If you discover a security vulnerability in AgentGuard, please report it responsibly.
Do NOT open a public GitHub issue for security vulnerabilities.
Email the maintainers directly with:
- A description of the vulnerability
- Steps to reproduce
- Potential impact assessment
- Suggested fix (if any)
We will acknowledge receipt within 48 hours and provide a timeline for the fix.
The following are in scope for security reports:
- Bypass of trust level enforcement (e.g., client successfully upgrading trust)
- Evasion of built-in or custom security rules
- Injection attacks that circumvent the sanitization pipeline
- Privilege escalation through the permission engine
- Tampering with the Merkle audit trail
- Authentication bypass (API key, mTLS, OAuth)

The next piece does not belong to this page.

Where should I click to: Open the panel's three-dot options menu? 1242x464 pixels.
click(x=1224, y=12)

- Information disclosure through error messages or API responses
AgentGuard includes a dedicated security test suite (packages/core/tests/security/) with 92 tests covering:
- Direct and indirect prompt injection
- Encoding-based bypass (Unicode, base64, URL encoding, HTML entities)
- Header forgery and trust level spoofing
- Privilege escalation patterns
- Combined multi-vector attacks
- Fuzz testing with random inputs
Run the security test suite:
make test-security- Server-side trust computation: Clients cannot escalate trust levels. The server always has the final say.

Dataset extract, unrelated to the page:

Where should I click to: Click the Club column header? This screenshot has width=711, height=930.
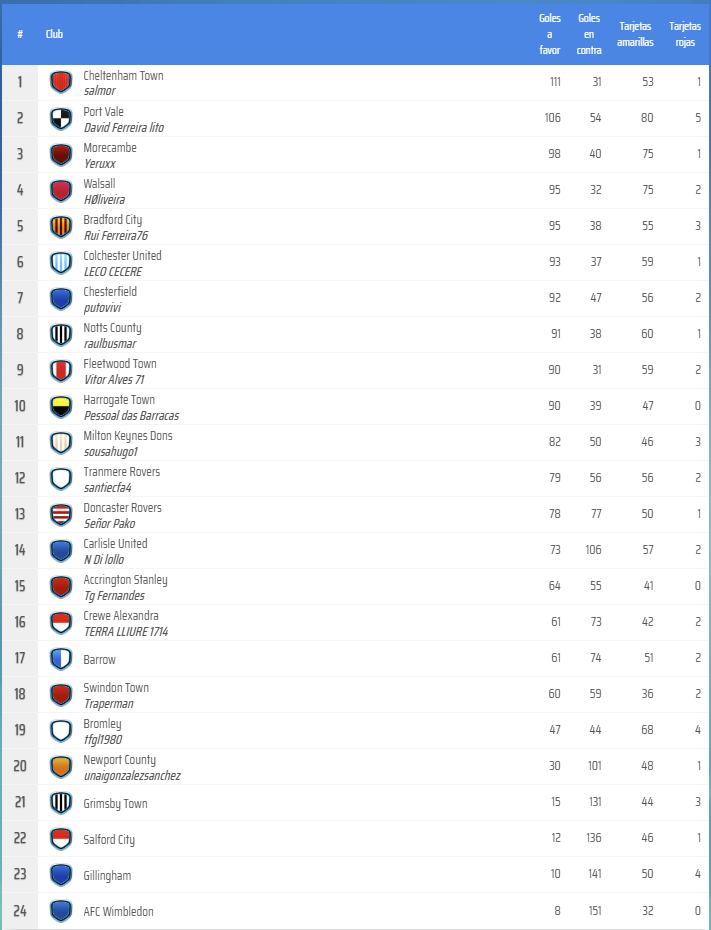coord(54,34)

- Defense in depth: Three independent detection layers (rules, anomaly, semantic) must all agree before allowing suspicious operations.
- Physical separation: Two-phase architecture ensures raw external data never coexists with tool execution capability.
- Fail-closed: When in doubt, block and require human confirmation.
- Immutable audit: Merkle tree traces make tampering detectable.